OK, then, having gotten AI’s blessing to call rationale based approach a doctrine, what are the elements or framework of the rearing rationale doctrine?
- Rearing experiments have a purpose such as rearing insects for food/feed, for research subjects, for insect pest management (including SIT), for biological control, for medical purposes (e.g. medicinal maggots), as pets, etc.
- Within the context of purpose, we usually rear insects with outcomes such as quality and/or fitness as part of our goal.
- The rationale should include the general reason(s) behind the overall process AND the rationale for specific components (materials and processes or procedures) that make up the rearing system.
- While it is of practical value to learn, from our experiments, what to do, it is of greatest scientific value to learn why or how things work as they do. It is helpful to think of the what as the technology of rearing and the why or how as the science of rearing systems.

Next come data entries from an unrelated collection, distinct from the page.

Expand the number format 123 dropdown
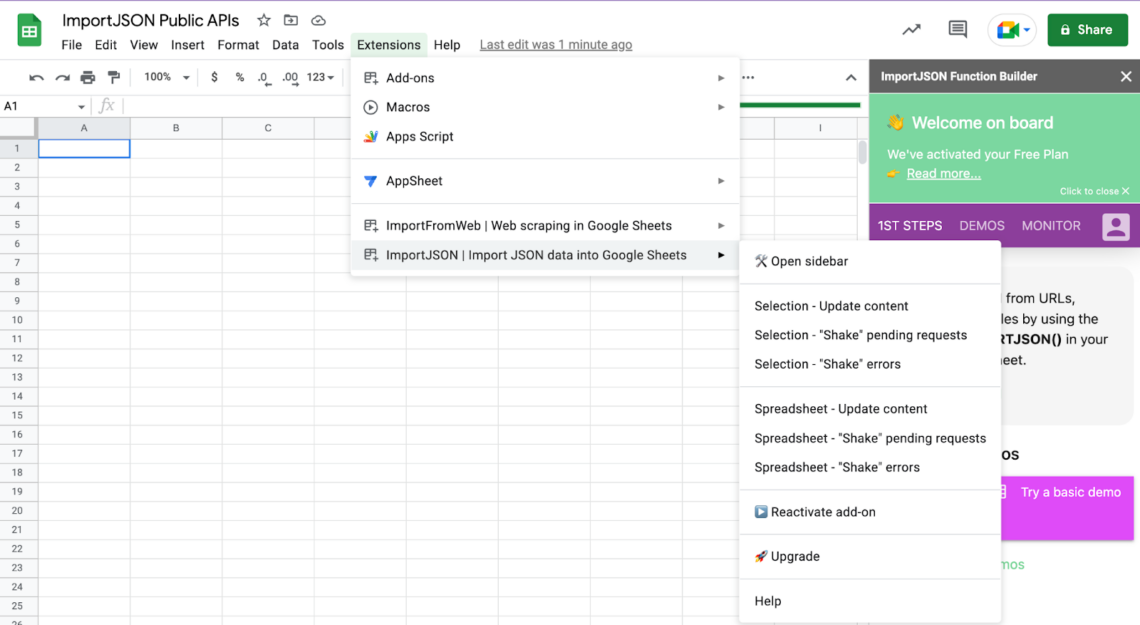Image resolution: width=1140 pixels, height=625 pixels. 320,77
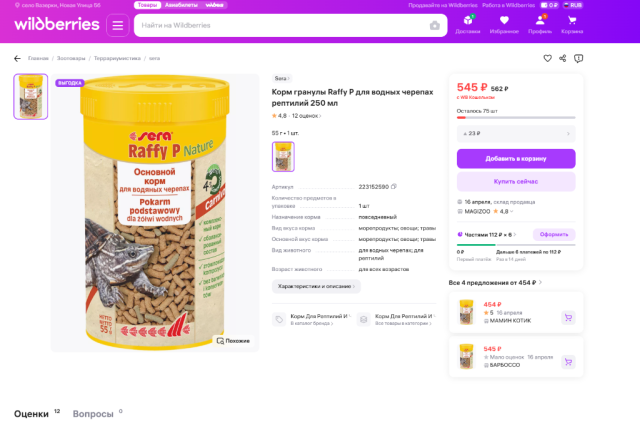Type in the Найти на Wildberries search field
640x425 pixels.
(280, 25)
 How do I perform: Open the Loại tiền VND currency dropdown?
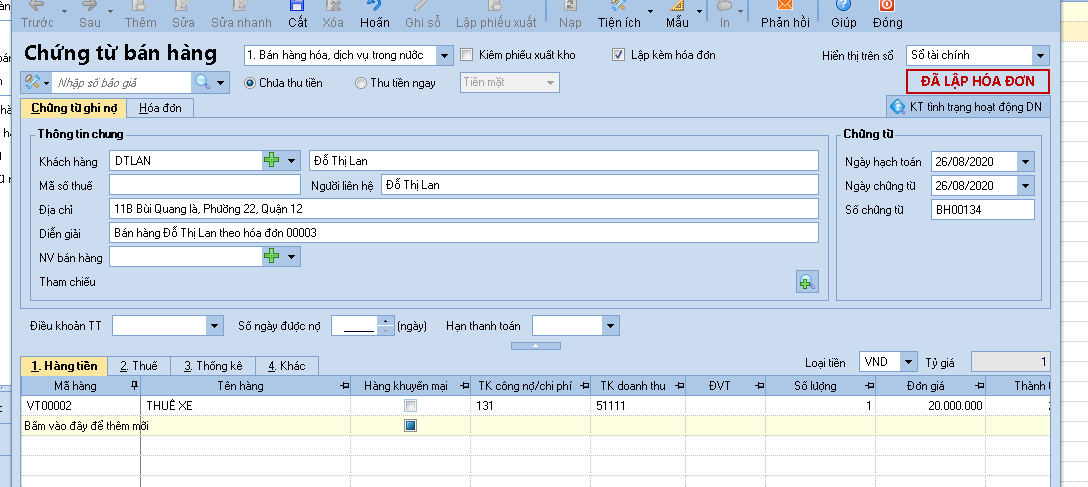coord(907,361)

- Insect rearing is founded on the rearing system concept where we can think of the rearing system as a kind of artificial ecological niche where we must include all the essential features that the insect requires in its natural environment.
- The general reasons for rearing a given insect include the purpose mentioned in Item 1 in this list: for example, “in order to do genetic experiments with an insect, it is beneficial to have control over the insect’s environment, genetic history; so rearing the insects under controlled conditions is useful to that purpose.” For the specific rationale, we could be explaining the basis of using live yeast in a diet for Drosophila melanogaster (such as the pioneer rearing and genetics scientists offered in the early 1900s.) To be even more specific and to offer a more informative element of our rearing experiments, we would become more granular in our rationale, observing that yeasts have high protein contents with rich endowments of essential amino acids, or that their content of water soluble vitamins (including the B vitamins), and that the lipid content of the yeasts (generally Saccharomyces cerevisiae) includes sterols and omega 3 fatty acids, and that the beta glucans that are richly endowed in yeasts provide fiber and texture that are beneficial to the insect’s feeding system.
I will end the discussion of rationale as a foundation for doing good scientific research on insect rearing systems; but I will continue this topic soon, with an example of WHATs, WHYs and HOWs in insect rearing where I will focus on a specific paper that helped revolutionize insect rearing: the 1969 paper on rearing tobacco hornworms (Manduca sexta), written by Robert Yamamoto (here at North Carolina State University).

Dr. Robert T. Yamamoto in the 1960s or ’70s.